Following will be the optimal scenario. Afghan capital and the country’s large cities should be cleaned up from Taliban as much as possible by pursuing “stick and carrot” policy –  destroying uncompromising militants and attracting the so-called “moderate” Taliban leaders to the negotiating process. Under the political amnesty declared by U.S. President Barack Obama and the Afghan leaders, encourage Taliban leaders and militants to cooperate with the central government and include them in local ruling bodies. There is a need to do the best to prevent the Taliban from conditional reviving under the slogan of uniting all Afghans to fight against the “western crusaders” and consequently, the Afghan leaders should consistently pursue a policy of splitting the groups that resist NATO and the U.S. At the same time, there is a need to engage in solving the drug issue and start fighting against drug business and drug barons since many of these people are field commanders who use proceeds from drug sale to finance their militant groups. The Taliban receives lion’s share of the proceeds and they have learned to use the dependence of Afghan farmers on growing poppy as a tool to exert pressure on the ISAF and the U.S.

This scenario repeats partially the plan of General Petraeus, which was implemented in Iraq. The essence of the plan is that the enemy looses its control over vital centres of the government, although it continues to carry out terrorist attacks, and this has paved the way for NATO members to carry out troop cuts and handover functions of guaranteeing security to local armed forces. The success of the given scenario will be the achievement of maximum possible result under the current situation and the final result of the operation will be recognized as the “second best”, not the best but the only possible solution for NATO since the desirable victory over the Taliban is a myth owing to the fact that it has inexhaustible reserves of militants and is capable of waging an everlasting partisan war against any foreign presence in Afghanistan.

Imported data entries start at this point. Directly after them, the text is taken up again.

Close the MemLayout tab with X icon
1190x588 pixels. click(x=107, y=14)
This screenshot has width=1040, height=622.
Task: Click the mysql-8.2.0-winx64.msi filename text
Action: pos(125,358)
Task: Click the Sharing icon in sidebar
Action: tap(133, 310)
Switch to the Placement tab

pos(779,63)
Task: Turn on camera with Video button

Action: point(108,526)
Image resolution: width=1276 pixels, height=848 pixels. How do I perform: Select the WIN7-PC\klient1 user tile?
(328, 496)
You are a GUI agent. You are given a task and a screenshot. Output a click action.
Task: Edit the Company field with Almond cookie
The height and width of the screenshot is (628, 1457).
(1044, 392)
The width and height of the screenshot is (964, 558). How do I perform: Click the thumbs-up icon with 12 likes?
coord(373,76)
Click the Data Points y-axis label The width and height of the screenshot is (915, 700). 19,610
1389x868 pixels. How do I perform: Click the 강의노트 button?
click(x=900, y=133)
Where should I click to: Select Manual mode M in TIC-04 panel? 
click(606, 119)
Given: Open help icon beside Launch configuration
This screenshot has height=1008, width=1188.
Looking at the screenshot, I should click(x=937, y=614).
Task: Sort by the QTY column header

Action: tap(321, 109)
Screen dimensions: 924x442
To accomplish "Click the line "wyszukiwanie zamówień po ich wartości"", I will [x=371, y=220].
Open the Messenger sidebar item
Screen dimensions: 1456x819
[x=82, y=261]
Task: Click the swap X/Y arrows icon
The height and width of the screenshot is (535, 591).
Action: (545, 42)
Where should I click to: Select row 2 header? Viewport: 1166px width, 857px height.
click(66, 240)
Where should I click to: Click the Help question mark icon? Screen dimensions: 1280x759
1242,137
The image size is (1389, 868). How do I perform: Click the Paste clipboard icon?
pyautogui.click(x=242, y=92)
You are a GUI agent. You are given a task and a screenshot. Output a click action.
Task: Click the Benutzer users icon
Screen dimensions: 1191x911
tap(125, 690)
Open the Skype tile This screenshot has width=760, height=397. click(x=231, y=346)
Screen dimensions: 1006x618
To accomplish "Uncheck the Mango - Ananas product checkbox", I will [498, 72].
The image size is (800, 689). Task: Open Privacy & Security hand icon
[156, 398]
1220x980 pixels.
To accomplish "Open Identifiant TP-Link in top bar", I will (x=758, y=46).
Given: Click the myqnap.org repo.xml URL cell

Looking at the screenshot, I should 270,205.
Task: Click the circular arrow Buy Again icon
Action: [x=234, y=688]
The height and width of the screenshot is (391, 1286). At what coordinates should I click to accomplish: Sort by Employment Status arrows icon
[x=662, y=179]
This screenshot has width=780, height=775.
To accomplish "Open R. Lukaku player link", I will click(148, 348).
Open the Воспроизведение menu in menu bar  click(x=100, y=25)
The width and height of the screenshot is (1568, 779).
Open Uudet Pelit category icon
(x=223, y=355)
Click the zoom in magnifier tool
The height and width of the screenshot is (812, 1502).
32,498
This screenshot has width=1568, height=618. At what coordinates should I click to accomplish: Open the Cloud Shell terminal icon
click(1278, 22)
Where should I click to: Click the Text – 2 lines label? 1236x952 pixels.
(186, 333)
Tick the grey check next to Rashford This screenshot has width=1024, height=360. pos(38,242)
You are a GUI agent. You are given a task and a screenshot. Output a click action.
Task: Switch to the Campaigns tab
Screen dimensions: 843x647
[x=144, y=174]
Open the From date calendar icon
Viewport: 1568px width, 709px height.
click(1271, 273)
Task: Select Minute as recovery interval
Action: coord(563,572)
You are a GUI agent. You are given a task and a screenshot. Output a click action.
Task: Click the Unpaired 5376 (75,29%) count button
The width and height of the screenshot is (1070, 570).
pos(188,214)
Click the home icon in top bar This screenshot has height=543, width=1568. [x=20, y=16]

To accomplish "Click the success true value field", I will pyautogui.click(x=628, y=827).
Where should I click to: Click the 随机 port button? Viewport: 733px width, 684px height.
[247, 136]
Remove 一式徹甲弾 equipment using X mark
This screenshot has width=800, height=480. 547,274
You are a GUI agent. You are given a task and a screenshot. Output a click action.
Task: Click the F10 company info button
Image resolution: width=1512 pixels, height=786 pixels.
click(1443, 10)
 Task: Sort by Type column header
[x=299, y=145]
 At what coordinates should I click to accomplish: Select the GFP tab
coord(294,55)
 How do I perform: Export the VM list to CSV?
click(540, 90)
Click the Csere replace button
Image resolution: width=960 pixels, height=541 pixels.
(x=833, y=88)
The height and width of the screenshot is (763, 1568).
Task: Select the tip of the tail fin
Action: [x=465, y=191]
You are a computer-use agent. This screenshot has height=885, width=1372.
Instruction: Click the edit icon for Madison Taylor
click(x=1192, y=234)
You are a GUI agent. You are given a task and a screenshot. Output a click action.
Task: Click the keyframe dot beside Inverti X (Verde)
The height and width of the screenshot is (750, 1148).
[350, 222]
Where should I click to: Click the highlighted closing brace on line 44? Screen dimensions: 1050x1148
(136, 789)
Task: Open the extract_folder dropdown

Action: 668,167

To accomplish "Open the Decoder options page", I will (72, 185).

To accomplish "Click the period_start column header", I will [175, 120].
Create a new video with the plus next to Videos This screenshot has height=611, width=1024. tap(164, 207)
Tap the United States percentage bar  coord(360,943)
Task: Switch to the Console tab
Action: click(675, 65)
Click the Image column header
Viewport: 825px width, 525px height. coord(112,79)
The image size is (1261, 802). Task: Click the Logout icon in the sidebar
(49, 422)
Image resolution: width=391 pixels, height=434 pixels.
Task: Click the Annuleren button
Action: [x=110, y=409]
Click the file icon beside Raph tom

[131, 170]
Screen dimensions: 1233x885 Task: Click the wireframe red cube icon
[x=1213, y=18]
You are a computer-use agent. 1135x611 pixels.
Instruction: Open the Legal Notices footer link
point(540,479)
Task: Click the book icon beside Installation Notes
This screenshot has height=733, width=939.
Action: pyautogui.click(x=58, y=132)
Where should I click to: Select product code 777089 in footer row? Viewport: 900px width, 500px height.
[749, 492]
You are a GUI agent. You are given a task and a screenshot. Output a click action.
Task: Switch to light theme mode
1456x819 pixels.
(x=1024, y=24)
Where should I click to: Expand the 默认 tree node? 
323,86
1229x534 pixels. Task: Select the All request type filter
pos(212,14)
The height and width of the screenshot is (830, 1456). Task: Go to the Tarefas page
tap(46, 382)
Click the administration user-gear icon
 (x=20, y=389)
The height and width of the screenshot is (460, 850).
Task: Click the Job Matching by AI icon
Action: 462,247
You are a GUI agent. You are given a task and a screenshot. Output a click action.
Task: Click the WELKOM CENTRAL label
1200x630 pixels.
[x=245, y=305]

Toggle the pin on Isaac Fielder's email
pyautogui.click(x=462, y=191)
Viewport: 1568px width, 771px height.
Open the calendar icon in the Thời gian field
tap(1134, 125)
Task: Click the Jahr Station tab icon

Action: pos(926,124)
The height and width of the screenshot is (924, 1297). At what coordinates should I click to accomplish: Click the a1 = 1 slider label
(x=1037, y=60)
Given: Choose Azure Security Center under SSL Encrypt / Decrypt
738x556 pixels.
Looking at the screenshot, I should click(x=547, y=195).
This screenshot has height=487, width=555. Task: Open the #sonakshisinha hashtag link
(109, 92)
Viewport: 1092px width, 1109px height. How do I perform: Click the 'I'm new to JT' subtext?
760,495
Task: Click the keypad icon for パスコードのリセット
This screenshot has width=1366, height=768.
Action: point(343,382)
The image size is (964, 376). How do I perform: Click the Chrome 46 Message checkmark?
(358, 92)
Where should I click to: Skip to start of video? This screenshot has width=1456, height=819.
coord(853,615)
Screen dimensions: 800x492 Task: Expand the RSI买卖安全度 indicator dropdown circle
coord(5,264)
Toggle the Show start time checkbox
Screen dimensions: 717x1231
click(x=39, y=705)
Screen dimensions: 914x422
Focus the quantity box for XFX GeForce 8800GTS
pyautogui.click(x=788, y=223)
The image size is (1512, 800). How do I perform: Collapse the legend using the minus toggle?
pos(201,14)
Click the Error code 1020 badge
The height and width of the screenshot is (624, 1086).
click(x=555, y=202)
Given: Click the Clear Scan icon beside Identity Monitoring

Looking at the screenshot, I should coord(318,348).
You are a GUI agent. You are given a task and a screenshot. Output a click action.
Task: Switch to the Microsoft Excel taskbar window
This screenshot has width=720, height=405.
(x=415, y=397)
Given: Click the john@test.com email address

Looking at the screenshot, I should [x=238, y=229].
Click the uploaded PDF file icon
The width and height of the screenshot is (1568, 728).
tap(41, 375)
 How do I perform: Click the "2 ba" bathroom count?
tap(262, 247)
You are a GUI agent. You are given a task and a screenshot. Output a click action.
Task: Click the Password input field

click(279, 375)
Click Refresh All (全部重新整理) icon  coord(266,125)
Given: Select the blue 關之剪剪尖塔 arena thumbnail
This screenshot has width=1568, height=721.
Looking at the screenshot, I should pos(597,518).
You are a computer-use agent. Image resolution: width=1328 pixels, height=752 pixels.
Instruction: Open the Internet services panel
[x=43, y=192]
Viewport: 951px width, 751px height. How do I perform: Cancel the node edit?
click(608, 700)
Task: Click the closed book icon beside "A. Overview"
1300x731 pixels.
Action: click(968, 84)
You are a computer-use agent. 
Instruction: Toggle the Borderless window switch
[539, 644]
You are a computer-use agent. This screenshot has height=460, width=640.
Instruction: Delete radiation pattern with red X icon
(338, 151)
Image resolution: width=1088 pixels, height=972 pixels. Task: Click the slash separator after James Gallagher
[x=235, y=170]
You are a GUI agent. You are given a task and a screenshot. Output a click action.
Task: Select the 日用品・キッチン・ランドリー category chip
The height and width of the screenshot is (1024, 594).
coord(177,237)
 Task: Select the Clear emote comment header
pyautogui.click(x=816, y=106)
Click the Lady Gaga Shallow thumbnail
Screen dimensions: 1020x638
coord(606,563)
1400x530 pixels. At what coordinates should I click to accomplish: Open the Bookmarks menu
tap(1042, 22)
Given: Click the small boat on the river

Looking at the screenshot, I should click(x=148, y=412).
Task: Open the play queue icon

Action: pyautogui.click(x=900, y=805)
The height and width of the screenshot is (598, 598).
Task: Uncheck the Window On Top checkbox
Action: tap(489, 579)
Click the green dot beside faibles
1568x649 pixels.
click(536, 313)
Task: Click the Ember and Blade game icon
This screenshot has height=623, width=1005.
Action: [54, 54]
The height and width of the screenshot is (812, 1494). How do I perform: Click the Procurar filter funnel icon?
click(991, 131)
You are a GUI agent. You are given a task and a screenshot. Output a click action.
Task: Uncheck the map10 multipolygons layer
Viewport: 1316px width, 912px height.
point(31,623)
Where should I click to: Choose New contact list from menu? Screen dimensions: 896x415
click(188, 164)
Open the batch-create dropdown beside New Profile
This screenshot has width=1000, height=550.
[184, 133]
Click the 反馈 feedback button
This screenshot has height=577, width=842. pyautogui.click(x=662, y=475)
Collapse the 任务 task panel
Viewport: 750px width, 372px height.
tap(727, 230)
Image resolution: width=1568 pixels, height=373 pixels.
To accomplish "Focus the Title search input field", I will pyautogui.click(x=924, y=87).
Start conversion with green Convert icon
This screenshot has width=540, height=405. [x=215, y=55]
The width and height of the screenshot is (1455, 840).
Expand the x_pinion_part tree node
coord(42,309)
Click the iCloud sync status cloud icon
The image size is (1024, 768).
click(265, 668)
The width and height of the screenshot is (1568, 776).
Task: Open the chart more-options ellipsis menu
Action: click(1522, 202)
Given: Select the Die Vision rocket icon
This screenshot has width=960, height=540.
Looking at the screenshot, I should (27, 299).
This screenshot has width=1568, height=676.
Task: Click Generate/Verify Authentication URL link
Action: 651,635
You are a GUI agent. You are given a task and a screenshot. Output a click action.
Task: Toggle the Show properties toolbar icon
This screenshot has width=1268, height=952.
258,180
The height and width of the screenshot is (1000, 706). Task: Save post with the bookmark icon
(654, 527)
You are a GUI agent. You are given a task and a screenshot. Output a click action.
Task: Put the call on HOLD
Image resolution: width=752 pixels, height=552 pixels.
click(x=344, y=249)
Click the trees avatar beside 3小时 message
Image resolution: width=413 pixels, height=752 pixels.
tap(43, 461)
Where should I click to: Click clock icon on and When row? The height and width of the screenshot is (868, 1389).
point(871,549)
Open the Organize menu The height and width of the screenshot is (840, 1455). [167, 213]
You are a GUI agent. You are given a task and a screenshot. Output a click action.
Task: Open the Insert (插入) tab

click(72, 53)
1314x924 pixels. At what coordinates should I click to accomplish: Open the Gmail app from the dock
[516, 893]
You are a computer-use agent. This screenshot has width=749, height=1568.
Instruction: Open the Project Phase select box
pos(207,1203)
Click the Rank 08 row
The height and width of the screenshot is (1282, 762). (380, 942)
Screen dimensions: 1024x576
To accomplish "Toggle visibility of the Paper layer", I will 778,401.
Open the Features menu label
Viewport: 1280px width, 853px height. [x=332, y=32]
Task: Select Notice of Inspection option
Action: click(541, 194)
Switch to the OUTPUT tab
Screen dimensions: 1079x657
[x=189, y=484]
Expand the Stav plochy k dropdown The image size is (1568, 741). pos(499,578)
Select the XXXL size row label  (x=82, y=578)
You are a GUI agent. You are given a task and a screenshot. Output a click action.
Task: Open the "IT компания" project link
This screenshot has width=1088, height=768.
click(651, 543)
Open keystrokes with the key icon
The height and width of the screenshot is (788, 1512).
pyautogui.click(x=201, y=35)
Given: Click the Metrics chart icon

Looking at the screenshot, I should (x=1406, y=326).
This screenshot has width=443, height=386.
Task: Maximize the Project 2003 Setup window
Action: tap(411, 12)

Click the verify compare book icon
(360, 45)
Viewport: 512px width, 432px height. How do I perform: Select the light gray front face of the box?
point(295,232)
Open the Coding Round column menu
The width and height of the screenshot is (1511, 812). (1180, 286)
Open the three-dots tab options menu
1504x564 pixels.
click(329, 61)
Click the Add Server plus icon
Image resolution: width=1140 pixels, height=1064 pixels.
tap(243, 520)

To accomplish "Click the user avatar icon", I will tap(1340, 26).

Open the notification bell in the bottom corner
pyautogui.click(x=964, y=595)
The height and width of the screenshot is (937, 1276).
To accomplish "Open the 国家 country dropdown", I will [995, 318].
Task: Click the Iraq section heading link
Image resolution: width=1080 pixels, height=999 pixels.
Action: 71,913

To achieve real results in Afghanistan there is a need to make serious efforts not only by western and Afghan forces but also Pakistan. In this case, NATO unlike the U.S., which provides considerable assistance as part of the antiterrorist operation conducted by the Pakistani government against the Taliban on its territory, has no mechanisms to establish cooperation with that country or any tools that can exert influence on it.